Yazılı talimat: Aşağıdaki kayıtlarda "Where should I click to: Switch" ifadesinin geçtiği satırdan başlayıp kayıtların sonuna kadar uzanan satırları, iki ucu da dahil olmak üzere aynen yineleyin. Resimleri yanıtınıza almayın.
─── Çalışma verileri ───
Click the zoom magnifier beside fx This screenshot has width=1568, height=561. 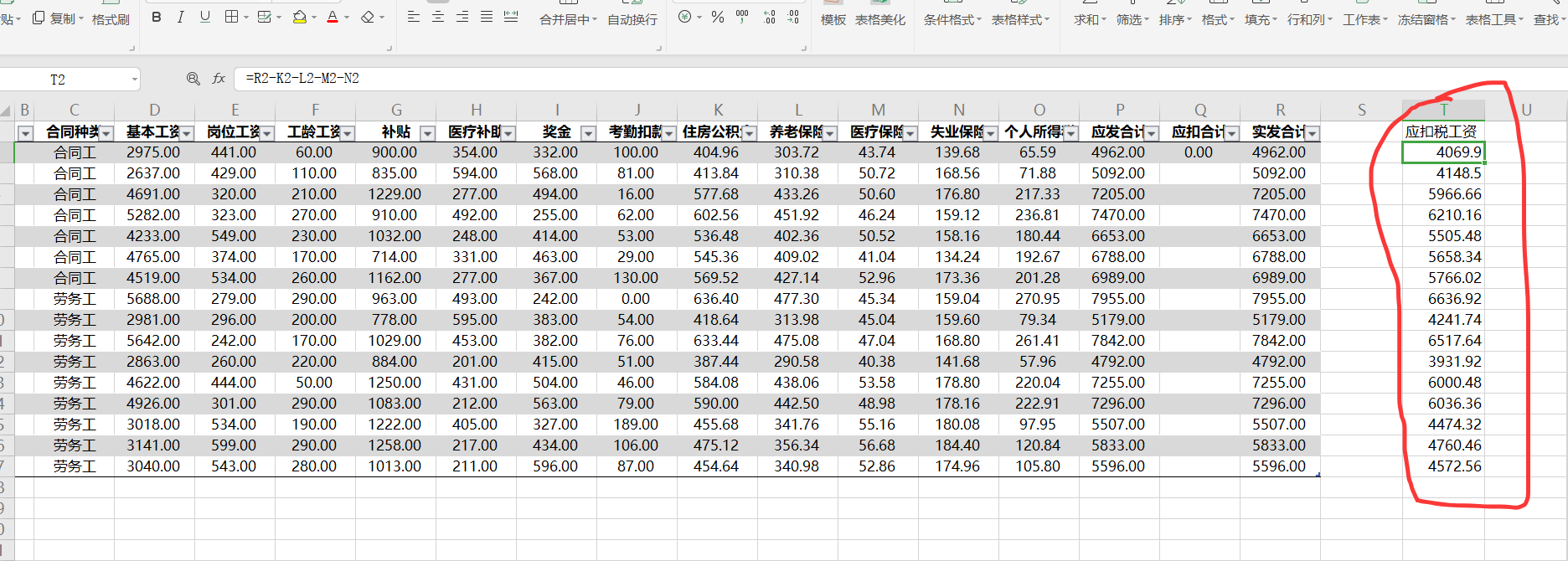click(x=193, y=79)
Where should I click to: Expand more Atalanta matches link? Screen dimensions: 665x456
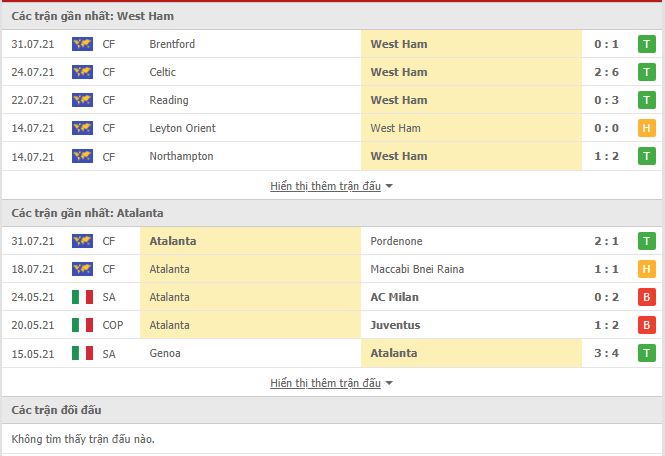pos(325,383)
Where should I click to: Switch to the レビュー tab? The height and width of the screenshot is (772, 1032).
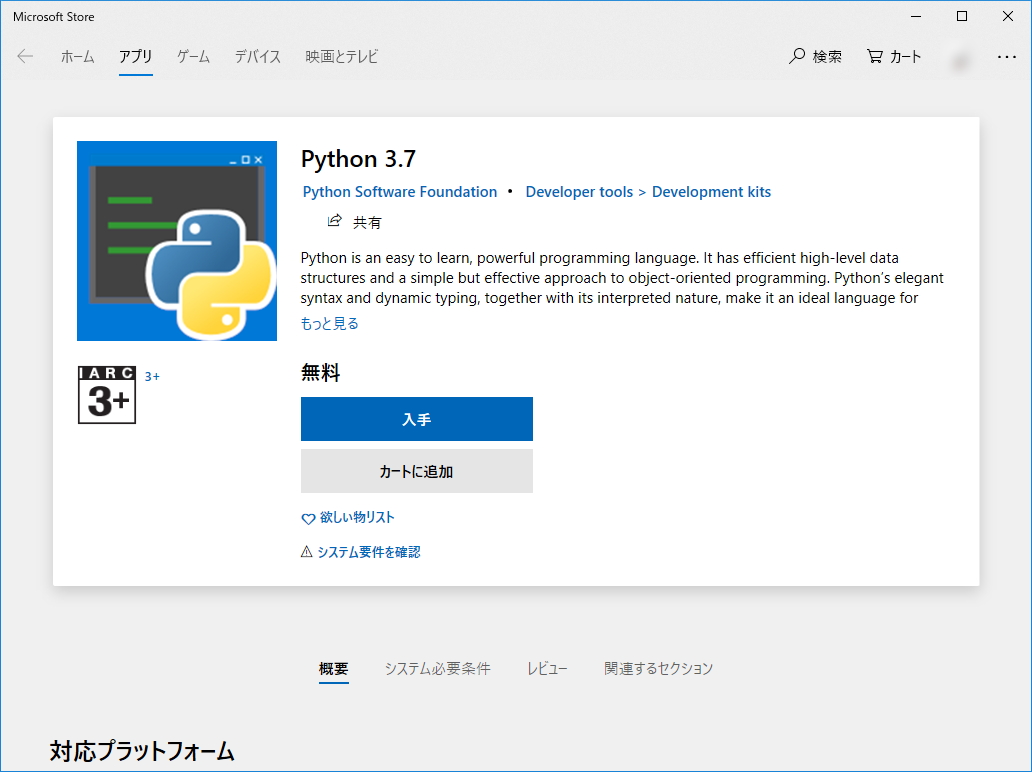[x=547, y=669]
───
Görev yanıtı:
Where should I click to: Switch to the レビュー tab? The height and width of the screenshot is (772, 1032).
[x=547, y=669]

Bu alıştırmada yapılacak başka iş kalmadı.